### EXERCISE REQUIREMENTS
In full and without change, transcribe the records below.

### DATASET RECORDS

┌────────

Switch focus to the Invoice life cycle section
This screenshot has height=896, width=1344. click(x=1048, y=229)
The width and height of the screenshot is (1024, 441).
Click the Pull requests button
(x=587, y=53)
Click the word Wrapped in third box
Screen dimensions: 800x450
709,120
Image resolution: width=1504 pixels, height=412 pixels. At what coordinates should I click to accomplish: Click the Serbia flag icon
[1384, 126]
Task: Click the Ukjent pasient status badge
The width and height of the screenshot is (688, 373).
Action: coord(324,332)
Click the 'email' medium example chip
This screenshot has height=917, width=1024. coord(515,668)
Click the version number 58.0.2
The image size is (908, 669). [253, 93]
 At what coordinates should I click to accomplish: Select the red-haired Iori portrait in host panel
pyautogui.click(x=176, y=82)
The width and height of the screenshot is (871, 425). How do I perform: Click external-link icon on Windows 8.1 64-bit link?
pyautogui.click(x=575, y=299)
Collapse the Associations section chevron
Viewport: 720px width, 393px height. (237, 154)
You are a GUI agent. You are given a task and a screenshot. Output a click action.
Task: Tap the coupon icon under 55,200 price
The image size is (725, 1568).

└────────

### YOUR RESPONSE
Switch focus to the Invoice life cycle section
This screenshot has height=896, width=1344. click(x=1048, y=229)
The width and height of the screenshot is (1024, 441).
Click the Pull requests button
(x=587, y=53)
Click the word Wrapped in third box
Screen dimensions: 800x450
709,120
Image resolution: width=1504 pixels, height=412 pixels. At what coordinates should I click to accomplish: Click the Serbia flag icon
[1384, 126]
Task: Click the Ukjent pasient status badge
The width and height of the screenshot is (688, 373).
Action: coord(324,332)
Click the 'email' medium example chip
This screenshot has height=917, width=1024. coord(515,668)
Click the version number 58.0.2
The image size is (908, 669). [253, 93]
 At what coordinates should I click to accomplish: Select the red-haired Iori portrait in host panel
pyautogui.click(x=176, y=82)
The width and height of the screenshot is (871, 425). How do I perform: Click external-link icon on Windows 8.1 64-bit link?
pyautogui.click(x=575, y=299)
Collapse the Associations section chevron
Viewport: 720px width, 393px height. (237, 154)
You are a GUI agent. You are given a task and a screenshot. Output a click action.
Task: Tap the coupon icon under 55,200 price
The image size is (725, 1568).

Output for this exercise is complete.